In Fig. 1, to evaluate the conventional hallmarks of cellular aging, cellular homeostasis aspects were observed including estimation of autophagy levels, ROS levels and proteostasis regulation via protein turnover assessment in the tepIV-positive core progenitors, the following crosses were set up. For autophagy levels assessment, tepIVGal4GFP×UAS-pirkRNAi and tepIVGal4GFP×UAS-atg8GFP were compared with tepIVGal4GFP×wt as wild-type control. For ROS levels estimation, tepIVGal4GFP×UAS-toll10B, tepIVGal4GFP×UAS-atg8GFP and tepIVGal4GFP×UAS-foxoGFP were compared with tepIVGal4GFP x wt as wild-type control. For assessment of proteostasis via protein turnover estimation, tepIVGal4GFP×UAS-pirkRNAi and tepIVGal4GFP×UAS-toll10B, tepIVGal4GFP×UAS-atg8GFP and tepIVGal4GFP×UAS-foxoGFP were compared to tepIVGal4GFP×wt as wild-type control.

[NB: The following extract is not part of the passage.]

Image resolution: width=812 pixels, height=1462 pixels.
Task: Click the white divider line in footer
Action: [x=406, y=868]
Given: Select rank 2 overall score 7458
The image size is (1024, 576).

In Fig. 2, the following crosses were set up to study the effect of modulation of cellular homeostasis on PSC niche size by localised or systemic cellular subsets of LG:

  • PSC niche-specific: collierGal4GFP × UAS-pirkRNAi and collierGal4GFP × UAS-toll10B (disruption of cellular homeostasis), collierGal4GFP × UAS-atg8GFP and collierGal4GFP × UAS-foxoGFP (maintenance of cellular homeostasis) and collierGal4GFP×wt (control).

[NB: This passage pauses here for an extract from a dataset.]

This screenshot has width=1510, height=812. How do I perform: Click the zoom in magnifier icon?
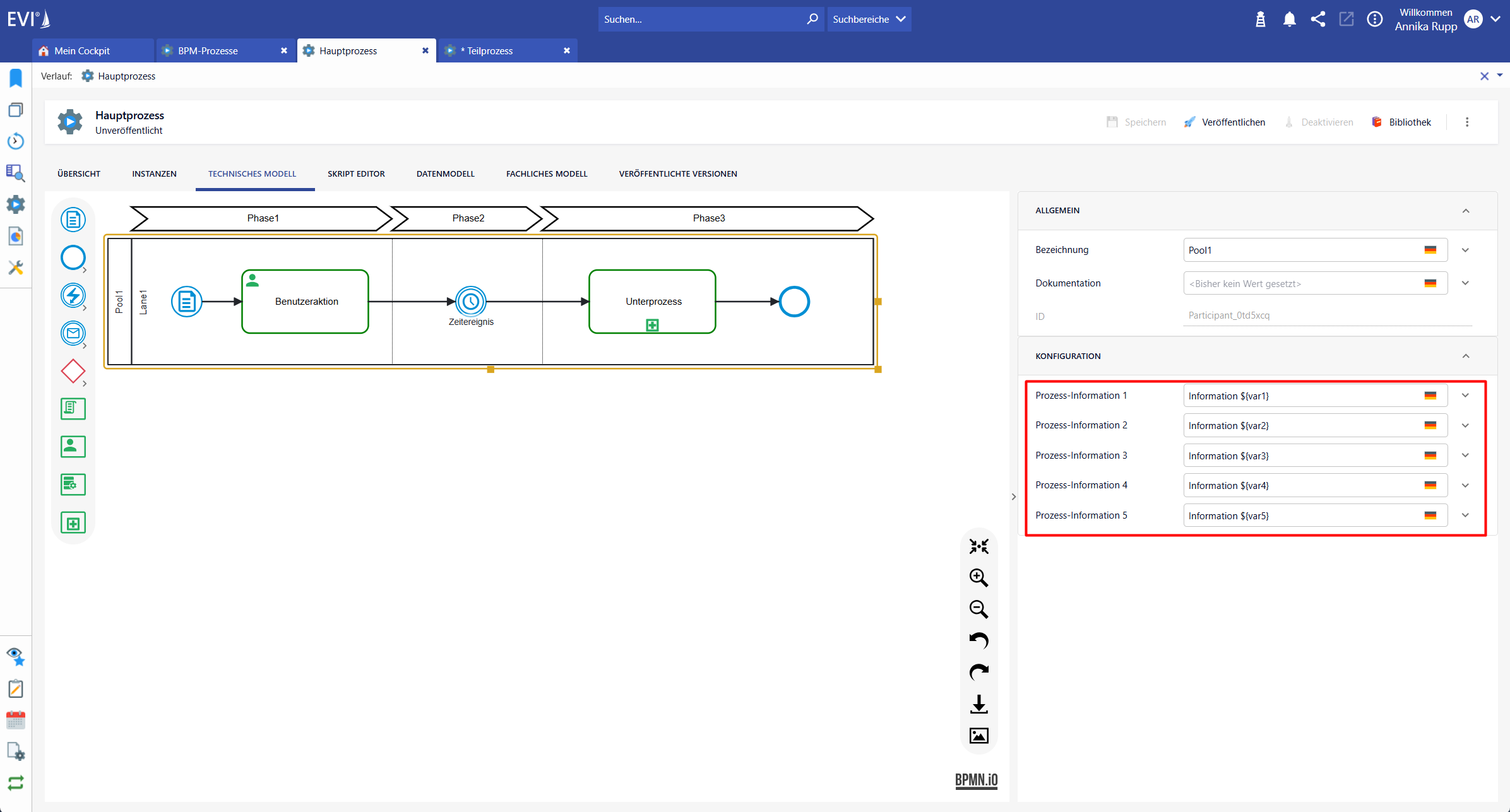(x=978, y=577)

  • Distal progenitor-specific: domeGal4GFP × UAS-pirkRNAi and domeGal4GFP × UAS-toll10B (disruption of cellular homeostasis), domeGal4GFP × UAS-atg8GFP and domeGal4GFP × UAS-foxoGFP (maintenance of cellular homeostasis) and domeGal4GFP×wt (control).

  • CZ differentiated hemocyte-specific: hmlΔGal4GFP × UAS-pirkRNAi and hmlΔGal4GFP × UAS-toll10B (disruption of cellular homeostasis), hmlΔGal4GFP × UAS-atg8GFP and hmlΔGal4GFP × UAS-foxoGFP (maintenance of cellular homeostasis) and hmlΔGal4GFP×wt (control).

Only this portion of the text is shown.